À de certaines heures, l’enfance étincelait dans ce cloître. La récréation sonnait. Une porte tournait sur ses gonds. Les oiseaux disaient : Bon ! voilà les enfants ! Une irruption de jeunesse inondait ce jardin coupé d’une croix comme un linceul. Des visages radieux, des fronts blancs, des yeux ingénus pleins de gaie lumière, toutes sortes d’aurores, s’éparpillaient dans ces ténèbres. Après les psalmodies, les cloches, les sonneries, les glas, les offices, tout à coup éclatait ce bruit des petites filles, plus doux qu’un bruit d’abeilles. La ruche de la joie s’ouvrait , et chacune apportait son miel. On jouait, on s’appelait, on se groupait, on courait ; de jolies petites dents blanches jasaient dans des coins j les voiles, de loin, surveillaient les rires, les ombres guettaient les rayons, mais qu’importe ! on rayonnait et on riait. Ces quatre murs lugubres avaient leur minute d’éblouissement. Ils assistaient, vaguement blanchis du reflet de tant de joie, à ce doux tourbillonnement d’essaims. C’était comme une pluie de roses traversant ce deuil. Les jeunes filles folâtraient sous l’œil des religieuses ; le regard de l’impeccabilité ne gêne pas l’innocence. Grâce à ces enfants, parmi tant d’heures austères, il y avait l’heure naïve. Les petites sautaient, les grandes dansaient. Dans ce cloître, le jeu était mêlé de ciel. Rien n’était ravissant et auguste comme toutes ces fraîches âmes épanouies. Homère fût venu rire là avec Perrault, et il y avait, dans ce jardin noir, de la jeunesse, de la santé, du bruit, des cris, de l’étourdissement, du plaisir, du bonheur, à dérider toutes les aïeules, celles de l’épopée comme celles du conte, celles du trône comme celles du chaume, depuis Hécube jusqu’à la Mère-Grand.

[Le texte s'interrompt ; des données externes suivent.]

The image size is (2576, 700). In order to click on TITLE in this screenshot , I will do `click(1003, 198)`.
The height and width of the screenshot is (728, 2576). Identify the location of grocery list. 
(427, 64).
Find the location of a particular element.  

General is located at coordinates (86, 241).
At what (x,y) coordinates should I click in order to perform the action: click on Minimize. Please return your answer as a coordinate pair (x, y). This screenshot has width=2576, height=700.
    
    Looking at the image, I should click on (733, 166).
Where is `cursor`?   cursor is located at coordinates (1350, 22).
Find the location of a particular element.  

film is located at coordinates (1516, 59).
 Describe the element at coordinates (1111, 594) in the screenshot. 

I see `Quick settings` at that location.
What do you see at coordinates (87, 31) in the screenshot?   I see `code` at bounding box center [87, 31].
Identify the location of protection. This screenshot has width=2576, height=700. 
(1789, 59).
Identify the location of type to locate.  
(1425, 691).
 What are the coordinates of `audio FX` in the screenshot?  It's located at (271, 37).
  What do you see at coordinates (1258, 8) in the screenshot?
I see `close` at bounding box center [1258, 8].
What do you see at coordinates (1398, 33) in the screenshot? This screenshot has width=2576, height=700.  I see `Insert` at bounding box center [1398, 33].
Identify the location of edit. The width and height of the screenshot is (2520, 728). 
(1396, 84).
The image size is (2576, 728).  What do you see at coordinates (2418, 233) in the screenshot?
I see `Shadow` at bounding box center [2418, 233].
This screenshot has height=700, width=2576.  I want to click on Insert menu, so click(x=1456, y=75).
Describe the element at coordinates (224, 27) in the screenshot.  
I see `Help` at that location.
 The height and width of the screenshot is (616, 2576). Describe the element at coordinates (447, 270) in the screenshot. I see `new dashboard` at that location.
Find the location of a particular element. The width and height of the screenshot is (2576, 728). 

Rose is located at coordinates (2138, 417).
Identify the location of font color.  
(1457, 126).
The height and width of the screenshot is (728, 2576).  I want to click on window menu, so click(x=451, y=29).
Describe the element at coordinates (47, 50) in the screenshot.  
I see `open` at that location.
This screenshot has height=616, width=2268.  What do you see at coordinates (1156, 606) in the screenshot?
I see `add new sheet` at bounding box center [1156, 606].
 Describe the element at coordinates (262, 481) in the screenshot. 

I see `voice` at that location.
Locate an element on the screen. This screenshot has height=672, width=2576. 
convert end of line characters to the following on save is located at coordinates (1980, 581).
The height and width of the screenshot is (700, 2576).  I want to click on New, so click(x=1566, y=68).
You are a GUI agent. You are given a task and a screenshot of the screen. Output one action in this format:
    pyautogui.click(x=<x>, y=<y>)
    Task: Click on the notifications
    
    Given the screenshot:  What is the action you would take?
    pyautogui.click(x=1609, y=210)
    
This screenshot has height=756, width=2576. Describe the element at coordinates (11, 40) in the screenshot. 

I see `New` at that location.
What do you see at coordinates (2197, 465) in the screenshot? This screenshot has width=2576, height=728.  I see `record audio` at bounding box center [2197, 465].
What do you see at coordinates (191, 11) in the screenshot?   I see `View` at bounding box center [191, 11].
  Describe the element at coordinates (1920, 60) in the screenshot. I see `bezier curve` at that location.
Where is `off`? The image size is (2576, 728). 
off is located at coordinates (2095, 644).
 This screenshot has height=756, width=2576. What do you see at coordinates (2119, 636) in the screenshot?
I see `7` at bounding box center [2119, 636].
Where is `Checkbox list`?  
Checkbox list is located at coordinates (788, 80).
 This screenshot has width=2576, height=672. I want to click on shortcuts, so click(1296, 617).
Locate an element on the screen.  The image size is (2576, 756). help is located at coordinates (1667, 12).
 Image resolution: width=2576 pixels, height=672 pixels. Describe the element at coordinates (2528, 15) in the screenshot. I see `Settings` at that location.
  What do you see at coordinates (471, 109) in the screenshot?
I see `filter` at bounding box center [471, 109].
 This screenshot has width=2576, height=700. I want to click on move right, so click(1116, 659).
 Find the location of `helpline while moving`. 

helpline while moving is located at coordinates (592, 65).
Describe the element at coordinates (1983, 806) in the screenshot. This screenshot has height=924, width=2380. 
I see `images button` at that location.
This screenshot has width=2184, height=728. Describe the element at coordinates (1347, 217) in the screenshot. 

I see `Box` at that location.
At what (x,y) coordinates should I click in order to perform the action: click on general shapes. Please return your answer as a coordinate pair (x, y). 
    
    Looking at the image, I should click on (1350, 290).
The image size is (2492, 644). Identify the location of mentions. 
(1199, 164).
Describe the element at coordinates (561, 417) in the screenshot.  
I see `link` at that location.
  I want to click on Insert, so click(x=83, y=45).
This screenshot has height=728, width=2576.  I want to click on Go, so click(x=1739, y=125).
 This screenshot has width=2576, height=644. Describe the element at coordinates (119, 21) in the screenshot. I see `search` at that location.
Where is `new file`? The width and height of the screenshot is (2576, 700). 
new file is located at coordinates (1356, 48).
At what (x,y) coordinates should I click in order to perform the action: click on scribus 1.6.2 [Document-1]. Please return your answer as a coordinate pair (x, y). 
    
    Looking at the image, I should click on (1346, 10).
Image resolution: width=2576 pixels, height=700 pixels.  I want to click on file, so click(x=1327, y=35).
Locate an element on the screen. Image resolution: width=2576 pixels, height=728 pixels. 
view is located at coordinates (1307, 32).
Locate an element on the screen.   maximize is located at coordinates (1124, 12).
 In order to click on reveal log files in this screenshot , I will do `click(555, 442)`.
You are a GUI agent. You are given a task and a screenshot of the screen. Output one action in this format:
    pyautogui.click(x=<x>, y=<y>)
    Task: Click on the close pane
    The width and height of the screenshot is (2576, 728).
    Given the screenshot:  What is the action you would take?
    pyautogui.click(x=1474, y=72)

Il s’est dit dans cette maison, plus que partout ailleurs peut-être, de ces mots d’enfants qui ont toujours tant de grâce et qui font rire d’un rire plein de rêverie. C’est entre ces quatre murs funèbres qu’une enfant de cinq ans s’écria un jour : — Ma mère ! une grande vient de me dire que je n’ai plus que neuf ans et dix mois a rester ici. Quel bonheur !

C’est là encore qu’eut lieu ce dialogue mémorable :

Une mère vocale. — Pourquoi pleurez-vous, mon enfant ?

L’enfant (six ans), sanglotant : — J’ai dit à Alix que je savais mon histoire de France. Elle me dit que je ne la sais pas, et je la sais.